Essas espécies teriam desaparecido, se tivessem sido deixadas à própria sorte.


Lince ibérico
Lince-ibérico: salvo pelos conservacionistas | Foto: cc Frank Vassen/Flickr

Os conservacionistas conseguiram salvar da extinção, com suas ações, pelo menos 28 espécies de mamíferos e pássaros desde 1993.


A estimativa foi feita por cientistas da Universidade Newcastle, na Inglaterra, e da organização BirdLife International.


Se os conservacionistas não tivessem entrado em ação, já teriam desaparecido mamíferos como o lince-ibérico ( Lynx pardinus), o cavalo-de-przewalski (Equus ferus) e o porco-pigmeu ( Porcula salvania).

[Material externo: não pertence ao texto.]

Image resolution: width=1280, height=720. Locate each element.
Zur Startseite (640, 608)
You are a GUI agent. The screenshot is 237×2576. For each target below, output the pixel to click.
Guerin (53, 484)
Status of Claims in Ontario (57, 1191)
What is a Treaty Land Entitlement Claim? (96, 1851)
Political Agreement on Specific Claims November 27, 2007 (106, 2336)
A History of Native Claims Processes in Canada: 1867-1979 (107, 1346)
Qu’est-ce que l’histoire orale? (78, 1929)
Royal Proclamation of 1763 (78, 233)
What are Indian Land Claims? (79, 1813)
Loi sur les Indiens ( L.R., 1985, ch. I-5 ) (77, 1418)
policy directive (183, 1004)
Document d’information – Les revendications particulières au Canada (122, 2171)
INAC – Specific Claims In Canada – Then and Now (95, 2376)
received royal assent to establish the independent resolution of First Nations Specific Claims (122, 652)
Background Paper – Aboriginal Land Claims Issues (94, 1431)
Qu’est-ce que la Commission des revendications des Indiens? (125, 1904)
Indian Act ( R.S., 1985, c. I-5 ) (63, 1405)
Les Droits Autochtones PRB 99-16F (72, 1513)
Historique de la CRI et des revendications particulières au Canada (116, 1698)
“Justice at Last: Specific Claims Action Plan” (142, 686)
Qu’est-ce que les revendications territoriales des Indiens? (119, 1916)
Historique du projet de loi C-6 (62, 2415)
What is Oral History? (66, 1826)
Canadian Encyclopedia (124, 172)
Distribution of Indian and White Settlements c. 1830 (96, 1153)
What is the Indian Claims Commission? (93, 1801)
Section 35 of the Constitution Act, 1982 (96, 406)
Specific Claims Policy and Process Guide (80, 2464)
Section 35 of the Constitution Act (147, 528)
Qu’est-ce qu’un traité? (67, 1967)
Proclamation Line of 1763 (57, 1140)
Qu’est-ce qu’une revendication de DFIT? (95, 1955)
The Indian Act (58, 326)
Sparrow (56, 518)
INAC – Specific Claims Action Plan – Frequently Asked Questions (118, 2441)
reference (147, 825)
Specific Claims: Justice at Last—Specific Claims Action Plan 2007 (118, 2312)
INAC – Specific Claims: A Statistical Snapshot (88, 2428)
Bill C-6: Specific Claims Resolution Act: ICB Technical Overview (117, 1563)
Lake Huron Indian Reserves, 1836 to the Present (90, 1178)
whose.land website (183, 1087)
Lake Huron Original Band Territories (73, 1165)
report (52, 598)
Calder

Entre os pássaros, pareciam fadados à extinção o mutum-do-sudeste (Crax blumenbachii) , o papagaio-de-porto-rico (Amazona Vittata) e o zarro-de-madagascar ( Aythya innotata).


O estudo foi publicado na jornal Conservation Letters. Segundo os cientistas, sem as ações de conservação, a taxa de extinção teria sido de três a quatro vezes maior.


Os animais ameaçados se beneficiaram de ações de controle de espécies invasivas, de esforços de conservação de zoológicos e instituições afins, e de proteção de seu ambiente.


O papagaio-de-porto-rico, por exemplo, estava reduzido a apenas 13 indivíduos nas florestas quando conservacionistas reintroduziram a espécie no Parque Estadual Rio Abajo em Porto Rico em 2006. Foi a sorte: em 2017, furacões varreram inteiramente do mapa a população original.


Já o cavalo-de-przewalski selvagem tinha desaparecido das estepes da Mongólia nos anos 60. Reintroduzido por lá pelos conservacionistas nos anos 90, voltou a prosperar. Hoje mais de 760 de cavalos-de-przewalski vivem na natureza no país.